Work to be completed:
Please tally the lines in the data below that include the string "This", and reply with only the total.

Stored data:
● ● ● ● ●
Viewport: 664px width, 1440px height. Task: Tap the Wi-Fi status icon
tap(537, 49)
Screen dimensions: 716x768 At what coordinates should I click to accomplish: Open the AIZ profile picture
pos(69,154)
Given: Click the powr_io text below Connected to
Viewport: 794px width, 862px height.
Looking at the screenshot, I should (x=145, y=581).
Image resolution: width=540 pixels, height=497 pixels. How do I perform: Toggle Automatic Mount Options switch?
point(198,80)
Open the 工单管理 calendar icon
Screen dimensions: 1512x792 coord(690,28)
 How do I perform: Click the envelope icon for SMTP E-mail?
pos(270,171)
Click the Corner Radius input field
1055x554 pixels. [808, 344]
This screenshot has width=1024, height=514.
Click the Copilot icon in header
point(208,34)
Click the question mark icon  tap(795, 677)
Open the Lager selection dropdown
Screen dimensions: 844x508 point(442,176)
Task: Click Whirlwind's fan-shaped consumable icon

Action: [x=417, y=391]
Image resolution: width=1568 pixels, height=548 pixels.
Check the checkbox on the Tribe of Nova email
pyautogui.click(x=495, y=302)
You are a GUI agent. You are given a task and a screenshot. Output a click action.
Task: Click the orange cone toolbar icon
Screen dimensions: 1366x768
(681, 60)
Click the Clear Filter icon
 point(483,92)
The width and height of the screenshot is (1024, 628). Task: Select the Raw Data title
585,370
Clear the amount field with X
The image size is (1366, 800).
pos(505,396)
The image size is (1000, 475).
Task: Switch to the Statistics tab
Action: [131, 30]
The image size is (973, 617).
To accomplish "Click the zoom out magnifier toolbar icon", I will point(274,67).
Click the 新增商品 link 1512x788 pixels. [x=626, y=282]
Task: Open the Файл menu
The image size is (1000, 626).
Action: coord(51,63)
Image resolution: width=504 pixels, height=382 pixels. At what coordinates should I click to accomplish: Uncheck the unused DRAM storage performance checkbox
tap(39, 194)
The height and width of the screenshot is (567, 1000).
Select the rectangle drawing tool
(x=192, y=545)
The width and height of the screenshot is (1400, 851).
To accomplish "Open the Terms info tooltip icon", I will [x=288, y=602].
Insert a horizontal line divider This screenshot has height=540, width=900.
● ● ● ● ●
Reply:
2